Is this what it felt like in the months before August 1914? Or during the years leading up to September 1939? The discussion around artificial intelligence produces a deep foreboding that we are in the grip of forces largely beyond our control. Are we sleepwalking towards disaster?
That is the feeling I have after reading Genesis, a collaboration by Eric Schmidt, the former CEO of Google, Craig Mundie, the former chief research and strategy officer at Microsoft, and Henry Kissinger, who died, aged 100, soon after completing this book. They have crafted a holistic analysis of the social, political, psychological and even spiritual impacts that a superior machine intelligence would have for humanity.

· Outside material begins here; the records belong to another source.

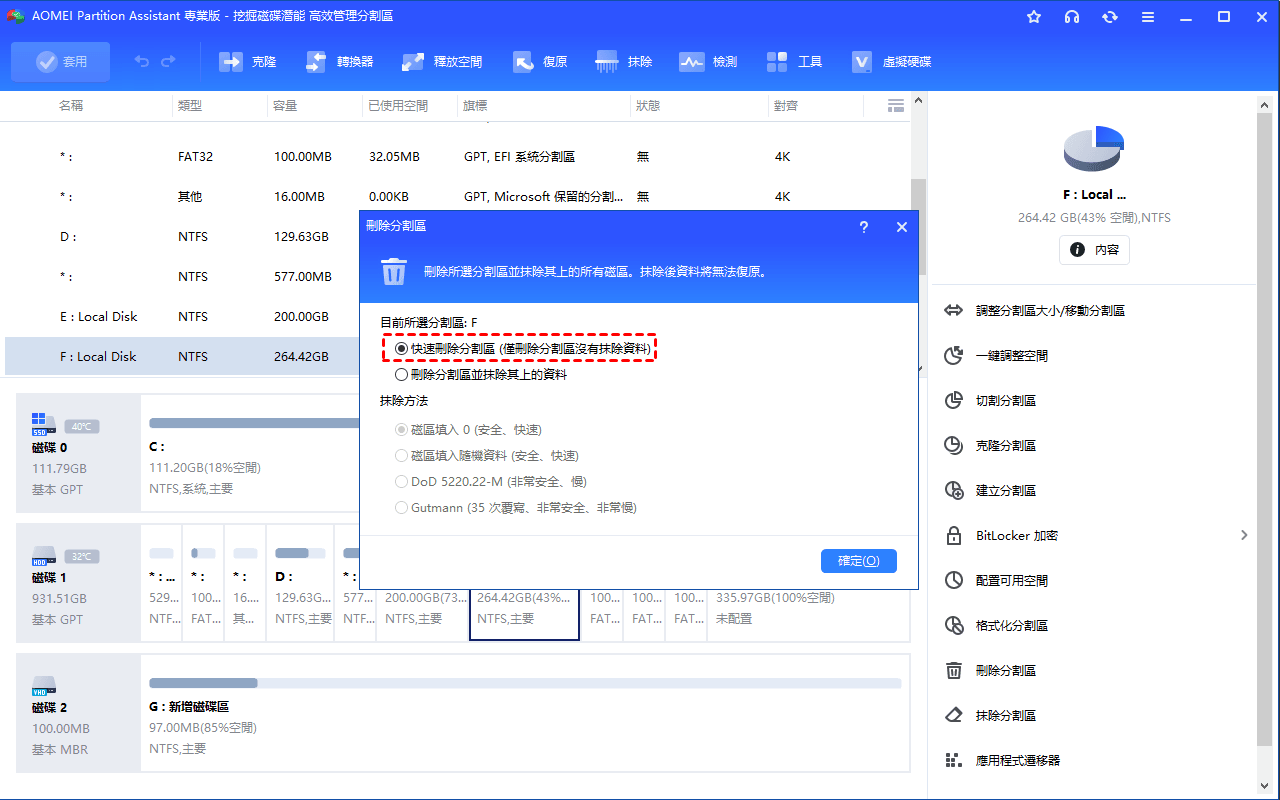Open the Converter (轉換器) tool
This screenshot has width=1280, height=800.
317,62
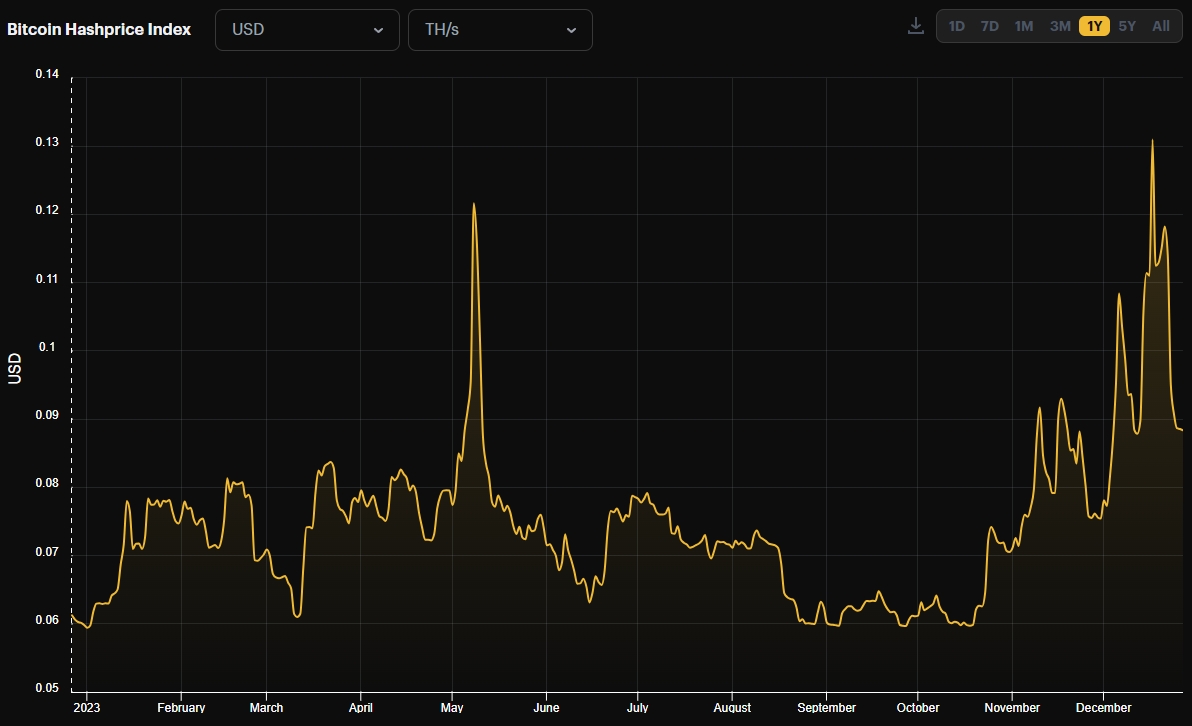The image size is (1192, 726).
Task: Click the rotated USD y-axis title
Action: 14,367
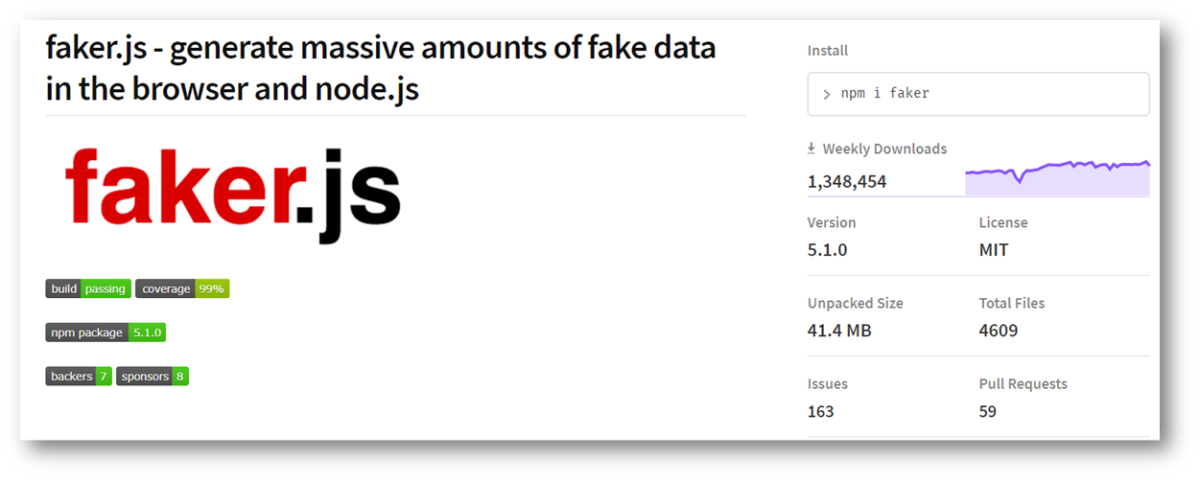Open the backers 7 badge

click(78, 376)
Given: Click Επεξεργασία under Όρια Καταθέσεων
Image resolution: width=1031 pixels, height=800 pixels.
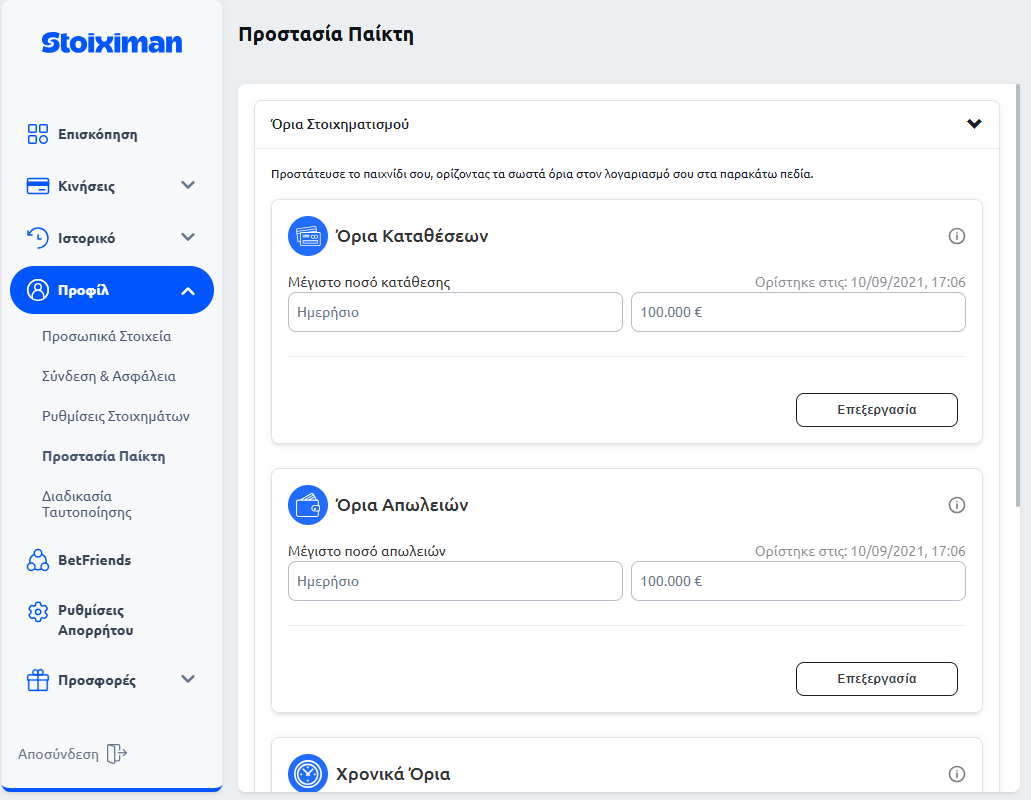Looking at the screenshot, I should tap(876, 410).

We are broadly familiar with AI’s current and future benefits. These machine tools can process massive amounts of data at unnerving speeds. They can select their own goals, learn from their errors, upgrade their algorithms and design things that no human has ever previously imagined. Some experts predict the machines may soon achieve sentience, demonstrating the elements of human consciousness: memory, imagination and self-awareness.
We already see AI’s impact across business and in medicine, especially with cancer screenings, drug development and clinical trials. AI is performing human tasks, such as booking holidays, deciding mortgage eligibility and helping determine criminal justice decisions. Enthusiastic techno-optimists gush that it may even help find solutions for intractable global problems such as climate change, the transition to clean energy, global poverty and conflict between nations.
While the three authors celebrate these developments, they emphasise that there is no instruction manual telling us how to develop AI safely – one that ensures that it serves humanity and does not subordinate it.